20 April 2010 Policies taken by the so-called Group of 20 major economies (G20) in response to the economic crisis have saved or created some 21 million jobs since last year, according to the United Nations International Labour Organization (ILO).
Juan Somavia, the agency’s Director-General, presented the results of a new study to a meeting of G20 labour and employment ministers which kicked off today in Washington.
The gathering, he said, “highlights the importance that leaders of the G20 countries put on having quality jobs at the heart of the recovery. And for the future we need an employment-oriented framework for strong, sustainable and balanced growth.”
G20 nations responded to the global crisis on a rapid and decisive scale, according to the ILO report, with monetary policy actions taken in late 2008 to stabilize weak economies quickly followed by fiscal measures to sustain and spur employment and protect workers and households.

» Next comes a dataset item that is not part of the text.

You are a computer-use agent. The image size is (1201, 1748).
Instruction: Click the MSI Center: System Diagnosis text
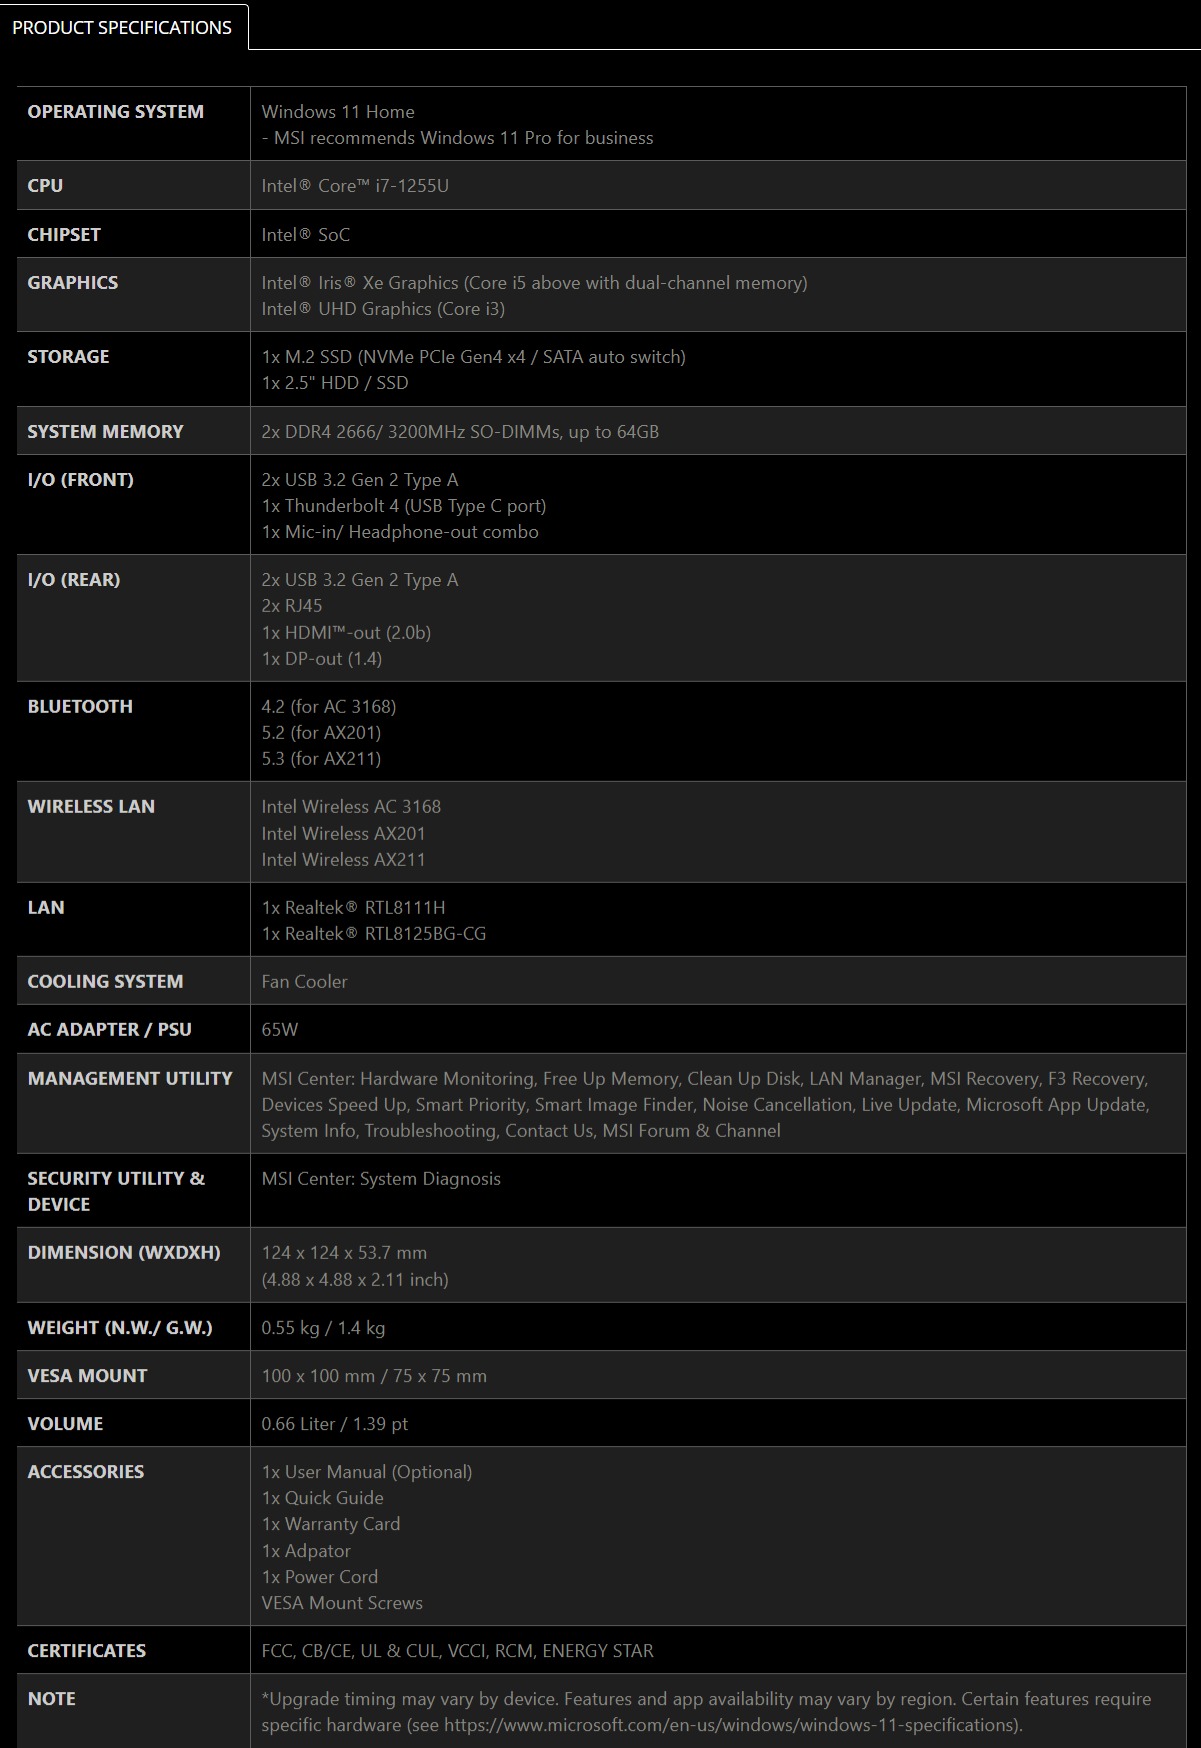click(x=381, y=1178)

But the report, entitled Accelerating a job-rich recovery in G20 countries: Building on experience, also noted that the labour market has remained slack since 2008, despite signs of economic recovery.
Informal employment and poverty is rising in some developing and emerging economies, while real wages have recorded weak growth in countries at all income levels.
The new study also found that the pace of job growth hinges on the level of recovery in output and in employment.
While acknowledging the need for fiscal consolidation, ILO underscored the need to not prematurely activate exit strategies from the extraordinary stimulus measures launched last year, since in many countries, growth remains fragile and private sector demand is still weak.
The agency identified several policy challenges for a sustained recovery in jobs, including consolidating social protection in all nations to support more balanced economic and social development.